But what I can tell you is that Peach.
Dot Cool is the hottest thing on kind of media Twitter and early adopter Twitter.
Oh, my God.
So last June, actually, I wrote a big story about an app called Bight,
which was created by a guy named Dom Hoffman, who's the co-founder of Vine.
So he's, you know, had a lot of success building these social networks.
Bight was this crazy creation tool.
You could use it to do almost anything, and that was sort of its undoing.
Nobody really knew what to do with it.
You know, you could add gifts, texts, photos.
You could make music and put it into the app.
So it looks like they sort of create a little side project,
which is called Peach, which is a little bit more straightforward.

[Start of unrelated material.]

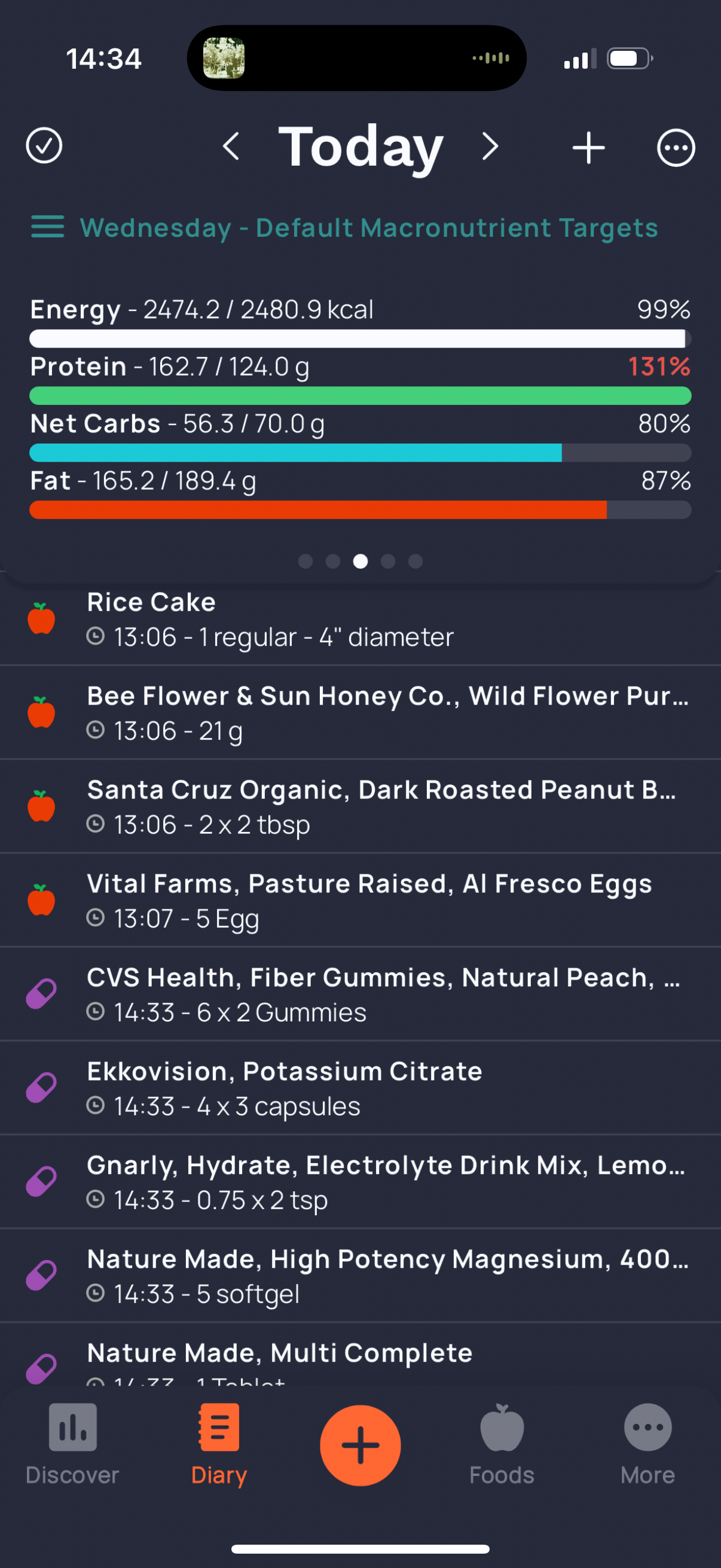Tap the mark day complete checkmark icon
Screen dimensions: 721x1568
[44, 146]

You can add a text update, you can post a photo, you can do a drawing,
but it adds in these things it calls magic words,
which are kind of like Slack commands.
So you can type in GIF and it'll bring up a little box to search for GIF.
Or you can type in here and it'll let you post your current location.
And then, as you'd expect, you can add a heart or you can comment.
The best part of the app is that it kind of took Facebook's poke feature
and then expanded it into this range of eight or ten actions.
So you can boop someone.
you can wave at them, you can kiss them, you can put a ring on them.
Can you poop emoji them?
You cannot poop emoji them, but you can quarantine them, which is amazing.
I quarantine TC.
Yeah, well, rightly so.
So that's like kind of a weird, fun mechanic where it's like they've kind of created their own little language.
So, like, I just thought people were tweeting about this.
I got on the beta last week.
Didn't really think much of it because with these social networks, you honestly never know what's going to take off and what isn't.
There seems to be sort of no rhyme or reason to it.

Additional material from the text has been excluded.